Ante estos avances educativos, no tardaron en surgir voces contrarias a ellos, considerando la enseñanza femenina como algo inútil. Como es tónica habitual en la historia, las mujeres y quienes apoyaban sus aspiraciones tardaron en hacerse oír.
Evangelio de San Marcos. Primera página. Libro de Durrow
Entre los católicos, el Concilio de Trento (1545-1563) ya había iniciado su labor pedagógica para hacer llegar al mayor número de personas su doctrina, pero no fue hasta unas décadas después cuando se empezó a comprender el papel que podían desempeñar las niñas en el proceso de recuperación de fieles protestantes.
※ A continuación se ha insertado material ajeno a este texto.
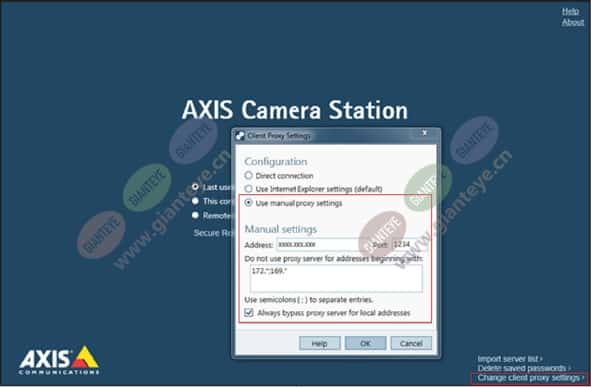The image size is (591, 387).
Task: Select Use manual proxy settings radio button
Action: (248, 203)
Cada niña era una madre en potencia y, por lo tanto, una pieza principal en la difusión del Evangelio. De ahí la importancia que se otorgó a que tuvieran posibilidad de acercarse a la lectura del evangelio. El antiguo privilegio reservado a unas pocas se abrió para todas las capas sociales con el propósito de formar buenas madres cristianas.
Desde el comienzo del siglo XVII importantes personalidades femeninas se volcaron en la fundación de congregaciones de instrucción para niñas y su propagación por todo el mundo moderno. Mujeres como la inglesa Mary Ward pasaron a la historia por su labor de promoción de los Institutos, ayudada por congregaciones de Jesuitas. Otras órdenes, como las Hijas de la Caridad -conducidas por Louise de Marillac, principal colaborador de Vicente de Paúl- se distribuyeron por toda Europa para atender a los enfermos e instruir a las más jóvenes de cada región.